5810 sayılı Kanunla Serbest Bölgeler Kanununun geçici 3 üncü maddesinde yapılan değişiklikler sonucunda serbest bölgelerde faaliyet gösteren işletmelerden Avrupa Birliğine tam üyeliğin gerçekleştiği tarihi içeren yılın vergilendirme döneminin sonuna kadar;Serbest bölgelerde üretim faaliyetinde bulunan mükelleflerin bu bölgelerde imal ettikleri ürünlerin satışından elde ettikleri kazançları ile serbest bölgelerde, bakım, onarım, montaj, demontaj, elleçleme, ayrıştırma, ambalajlama, etiketleme, test etme, depolama hizmeti alanlarında faaliyette bulunan ve hizmetin tamamını Türkiye’de yerleşmiş olmayan kişilerle, işyeri, kanuni ve iş merkezi yurt dışında bulunanlara veren hizmet işletmelerinin, söz konusu hizmetlere konu malların serbest bölgelerden Türkiye’ye herhangi bir şekilde girişi olmaksızın yabancı bir ülkeye gönderilmesi şartıyla bu hizmetlerden elde ettikleri kazançları gelir veya kurumlar vergisinden istisna tutulmuştur.

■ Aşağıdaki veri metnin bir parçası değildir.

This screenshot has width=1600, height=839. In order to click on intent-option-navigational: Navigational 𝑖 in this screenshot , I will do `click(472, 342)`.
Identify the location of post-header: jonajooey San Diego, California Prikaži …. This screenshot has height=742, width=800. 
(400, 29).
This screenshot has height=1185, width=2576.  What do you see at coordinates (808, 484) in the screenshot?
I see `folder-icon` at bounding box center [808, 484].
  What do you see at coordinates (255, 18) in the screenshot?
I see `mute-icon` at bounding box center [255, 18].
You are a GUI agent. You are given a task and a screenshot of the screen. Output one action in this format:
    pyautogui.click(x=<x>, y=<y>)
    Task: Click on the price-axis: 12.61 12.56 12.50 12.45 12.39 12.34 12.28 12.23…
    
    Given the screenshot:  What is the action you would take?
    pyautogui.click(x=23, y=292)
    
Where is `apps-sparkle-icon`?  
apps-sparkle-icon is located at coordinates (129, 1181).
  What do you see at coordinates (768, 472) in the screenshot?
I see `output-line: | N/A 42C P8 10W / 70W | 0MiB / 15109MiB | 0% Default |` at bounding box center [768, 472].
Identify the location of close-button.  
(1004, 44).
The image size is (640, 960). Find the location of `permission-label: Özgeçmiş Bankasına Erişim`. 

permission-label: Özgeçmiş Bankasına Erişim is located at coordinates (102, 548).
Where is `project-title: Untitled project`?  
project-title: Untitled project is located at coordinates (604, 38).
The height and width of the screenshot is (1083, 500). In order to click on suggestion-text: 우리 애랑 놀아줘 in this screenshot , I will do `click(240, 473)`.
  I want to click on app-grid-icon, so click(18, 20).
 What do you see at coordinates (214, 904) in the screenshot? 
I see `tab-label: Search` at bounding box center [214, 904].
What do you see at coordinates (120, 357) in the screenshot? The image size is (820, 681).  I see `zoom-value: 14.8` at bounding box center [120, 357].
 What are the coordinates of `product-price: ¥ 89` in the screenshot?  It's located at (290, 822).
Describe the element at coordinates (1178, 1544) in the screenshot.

5746 sayılı kanunun 3/A maddesinde ;Gelir ve kurumlar vergisi mükelleflerinin, işletmeleri bünyesinde gerçekleştirdikleri münhasıran yeni teknoloji ve bilgi arayışına yönelik araştırma ve geliştirme harcamaları tutarının %100’ü, bu kapsamdaki projelerin Bilim, Sanayi ve Teknoloji Bakanlığı tarafından Ar-Ge ve yenilik projesi olarak değerlendirilmesi şartıyla, 5520 sayılı Kanunun 10 uncu maddesi ve 193 sayılı Kanunun 89 uncu maddesi uyarınca kazancın tespitinde indirim konusu yapılır. Ayrıca bu harcamalar, 213 sayılı Kanuna göre aktifleştirilmek suretiyle amortisman yoluyla itfa edilir, bir iktisadi kıymet oluşmaması hâlinde ise doğrudan gider yazılır. (2) Kazancın yetersiz olması nedeniyle ilgili vergilendirme döneminde indirim konusu yapılamayan tutar, sonraki vergilendirme dönemlerine devredilir. Devredilen tutar, takip eden yıllarda 213 sayılı Kanuna göre her yıl belirlenen yeniden değerleme oranında artırılarak dikkate alınacağı ifade edilmiştir.